"À Bois-Corbeau, lorsqu'une maison se trouve hantée par un terrible spectre, on fait appel à une exorciste. Mais lorsque le spectre s'avère peu menaçant... c'est moi qu'on appelle." C'est ainsi que commence, l'histoire d'un dandy, accompagné par le fantôme de sa grand-mère. Il propose ses services afin de permettre aux âmes égarées de trouver le chemin du salut et de la paix. Usant de son "œil-de-mort" et de psychologie, Dorian obtient des résultats très satisfaisants. Quand un fossoyeur lui demande de l'aide pour sa fille Lucy, le jeune homme ne sait pas encore qu'il mettra sa vie en péril...
S'appuyant sur une croyance confinant au mystique et à l'ésotérisme, Johanna Taylor bâtit un scénario autour d'un héros ayant le don de faire passer les défunts dans l'au-delà. Cette capacité extra-sensorielle fait de lui un paria dans la société, c'est pourquoi Dorian doit aller de ville en ville afin d'éviter d'être lynché. Ce personnage principal est savamment construit afin de susciter le mystère et de captiver les lecteurs au fil des chapitres. Loin d'être placide et simpliste, il est sujet à de forts tourments qu'ils concernent sa mission comme sa vie privée. Il vit dans l'angoisse permanente de ne pas être à la hauteur des spectres à qui il vient en aide, mais aussi d'être rejeté en par la société en tant que passeur et en tant qu' homosexuel. Quoique rare dans un récit destiné à un public adolescent, sa complexité est plaisante à constater et dynamise le récit. De plus, l'autrice emprunte beaucoup aux histoires fantastiques du dix-neuvième siècle, qu'elle adoucit quelque peu afin de proposer une intrigue adaptée au lectorat-cible. Les lecteurs avisés y retrouvent des personnages et des allusions à l'univers d'Edgar Alan Poe. Ces emprunts façonnent le cadre d'une histoire bien ficelée, offrant des retournements de situation adroitement amenés.

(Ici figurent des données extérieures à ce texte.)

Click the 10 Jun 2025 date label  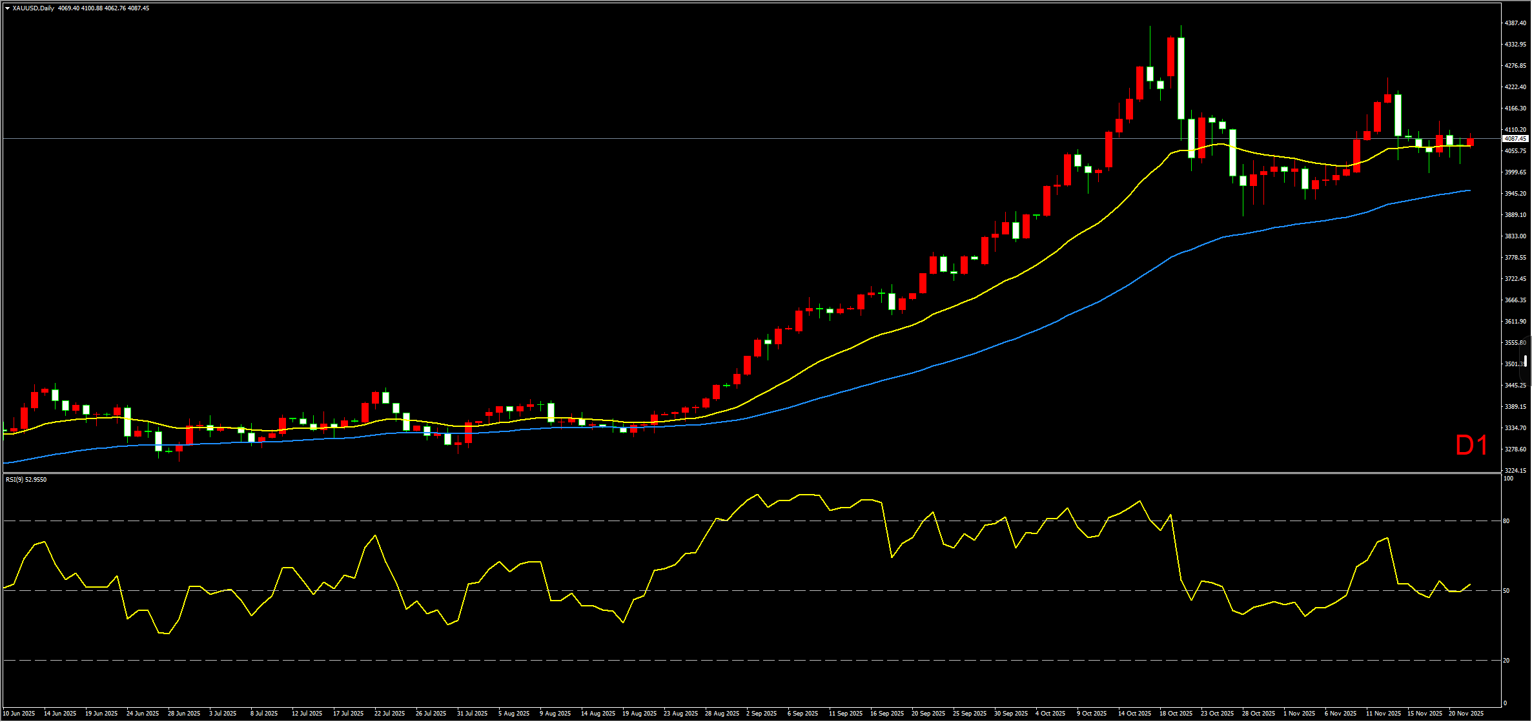pyautogui.click(x=19, y=714)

Johanna Taylor propose aussi un autre niveau de lecture permettant de développer plusieurs thématiques. La première montre le deuil et son acceptation en s'appuyant sur les nombreux protagonistes qui ont besoin de l'aide du passeur. La scénariste en profite alors pour évoquer les différents stades du deuil et les traiter à la hauteur d'enfant, sans pathos. L'anxiété, le burn-out et la pression sociale sont également abordés. L'autrice traite aussi, pour ne pas dire surtout, de la différence et de la stigmatisation qui l'accompagne. Ce discours-ci dessus est assez contemporain, mais cela ne dénote pas dans l'espace temporel choisi pour cet album.

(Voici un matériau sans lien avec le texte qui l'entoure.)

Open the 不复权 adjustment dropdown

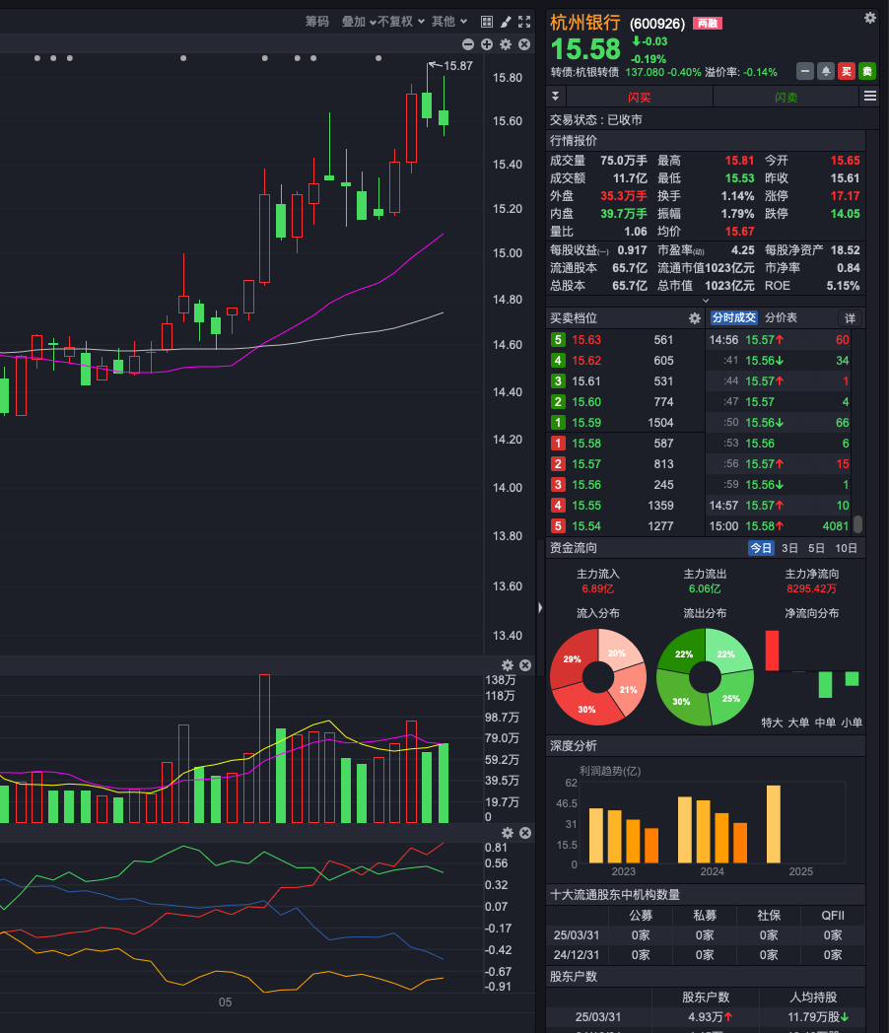tap(401, 21)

Le style graphique est proche de l'animation, ce qui rend le passeur d'âmes accessible pour de jeunes bédéphiles. La dessinatrice puise dans l'iconographie du fantastique pour les décors, les formes spectrales, les vêtement et l'urbanisme. Johanna Taylor s'affranchit allégrement du gaufrier pour jouer sur différents registres émotionnels. Par exemple, pour créer la mise en tension de Dorian quand il est en surmenage, elle multiplie les bulles bleues sans textes, les superposant de manière outrancière et les disposant partout, créant un effet d'étouffement. De même dans les scènes d'action avec les banshees, où les formes tentaculaires verdâtres génèrent une sensation d'oppression.
Oscillant entre le conte fantastique et le récit d'aventure, Le passeur d'âmes est un album jeunesse plaisant, qui réussit à faire frissonner et réfléchir les petits et les grands.